PUMA:在五分钟内安全推断LLaMA-7B
PUMA: Secure Inference of LLaMA-7B in Five Minutes
July 24, 2023
作者: Ye Dong, Wen-jie Lu, Yancheng Zheng, Haoqi Wu, Derun Zhao, Jin Tan, Zhicong Huang, Cheng Hong, Tao Wei, Wenguang Cheng
cs.AI
摘要
以ChatGPT为代表,许多公司已开始提供基于大型Transformer模型的服务。然而,使用这种服务不可避免地会泄漏用户的提示给模型提供者。先前的研究已经研究了使用安全多方计算(MPC)来实现Transformer模型的安全推断,其中模型参数和客户端的提示被保密。尽管如此,这些框架在模型性能、效率和部署方面仍然存在局限性。为了解决这些限制,我们提出了PUMA框架,以实现快速且安全的Transformer模型推断。我们的框架设计了昂贵函数的高质量近似,如GeLU和Softmax,大大降低了安全推断的成本,同时保持了模型性能。此外,我们设计了安全的嵌入和LayerNorm过程,忠实地实现所需功能,而不破坏Transformer架构。PUMA比最先进的MPC框架MPCFORMER(ICLR 2023)快大约2倍,并且具有与未经微调的明文模型相似的准确性(先前的工作未能实现)。
另外,PUMA可以在大约5分钟内评估LLaMA-7B以生成1个标记。据我们所知,这是第一次能够在MPC下评估具有这种参数大小的模型。PUMA已在SecretFlow-SPU的Github存储库中开源。
English
With ChatGPT as a representative, tons of companies have began to provide
services based on large Transformers models. However, using such a service
inevitably leak users' prompts to the model provider. Previous studies have
studied secure inference for Transformer models using secure multiparty
computation (MPC), where model parameters and clients' prompts are kept secret.

**任务 A**
根据关于PUMA的阅读文本,PUMA评估LLaMA-7B生成1个标记大约需要多长时间?
**任务 B**
请从关于PUMA的阅读文本最后一句之后接着续写。

**已知信息**
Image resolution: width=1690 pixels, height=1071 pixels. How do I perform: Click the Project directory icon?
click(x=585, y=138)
==
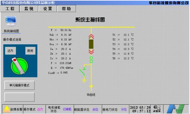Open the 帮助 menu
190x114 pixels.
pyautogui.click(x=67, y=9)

**作答区 A**
大约5分钟。

**作答区 B**
Despite this, these frameworks are still limited in terms of model performance,
efficiency, and deployment. To address these limitations, we propose framework
PUMA to enable fast and secure Transformer model inference. Our framework
designs high quality approximations for expensive functions, such as GeLU and
Softmax, which significantly reduce the cost of secure inference while
preserving the model performance. Additionally, we design secure Embedding and
LayerNorm procedures that faithfully implement the desired functionality
without undermining the Transformer architecture. PUMA is about 2x faster than
the state-of-the-art MPC framework MPCFORMER(ICLR 2023) and has similar
accuracy as plaintext models without fine-tuning (which the previous works
failed to achieve).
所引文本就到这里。